— Start DOCUMENT PASSAGE —
Reddit Tag and Title Prediction

Overview

This project focuses on leveraging transformer models for the task of predicting tags and titles. The implementation involves two main components: Data Preparation and Tag and Title Prediction. The former covers all the necessary preprocessing tasks required for model training and evaluation, while the latter involves training a transformer model using the simpletransformers library and the T5Model class, fine-tuned with a custom dataset.

Project Goal

The goal of this project is to predict missing values of Tag and Title column using transformer techniques.

Data Preparation

Overview

The data preparation component is crucial for creating a reliable dataset that can be used for training and evaluating the transformer model. It encompasses tasks such as data cleaning, tokenization, and any other preprocessing steps required to format the data appropriately. Notebook perform all the necessary step for model training and convert it into required format according to the model.

Data conversion

Dependencies

pandas
numpy
seaborn
ast
sklearn
simpletransformers
wandb

Tag and Title Prediction

Overview

The tag and title prediction component involves training a transformer model using the simpletransformers library, specifically utilizing the T5Model class. The model is fine-tuned with a custom dataset created during the data preparation phase. You can see the T5Model docs for more details about the model.you can see the model args if you want to explore about them and understand what each of them is doing.

Transformers

A Transformer is a type of deep learning architecture that uses an attention mechanism to process text sequences. Unlike traditional models based on recurrent neural networks, Transformers do not rely on sequential connections and are able to capture long-term relationships in a text. Transformer models are a type of deep learning model that is used for natural language processing (NLP) tasks. They are able to learn long-range dependencies between words in a sentence, which makes them very powerful for tasks such as machine translation, text summarization, and question answering.
— End DOCUMENT PASSAGE —
*TASK*.
Answer these about the Reddit tag and title prediction text:
(a) Which library and which class are used to train the model?
(b) What does the text give as the project's goal?
(c) What mechanism does a Transformer use to process text sequences?
— Start RECORDED INFORMATION —
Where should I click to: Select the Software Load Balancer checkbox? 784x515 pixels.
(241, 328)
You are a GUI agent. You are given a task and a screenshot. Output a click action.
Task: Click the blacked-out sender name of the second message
— End RECORDED INFORMATION —
*SOLUTION FOR THIS EXERCISE*.
(a) The simpletransformers library and the T5Model class.
(b) To predict missing values of the Tag and Title column using transformer techniques.
(c) An attention mechanism.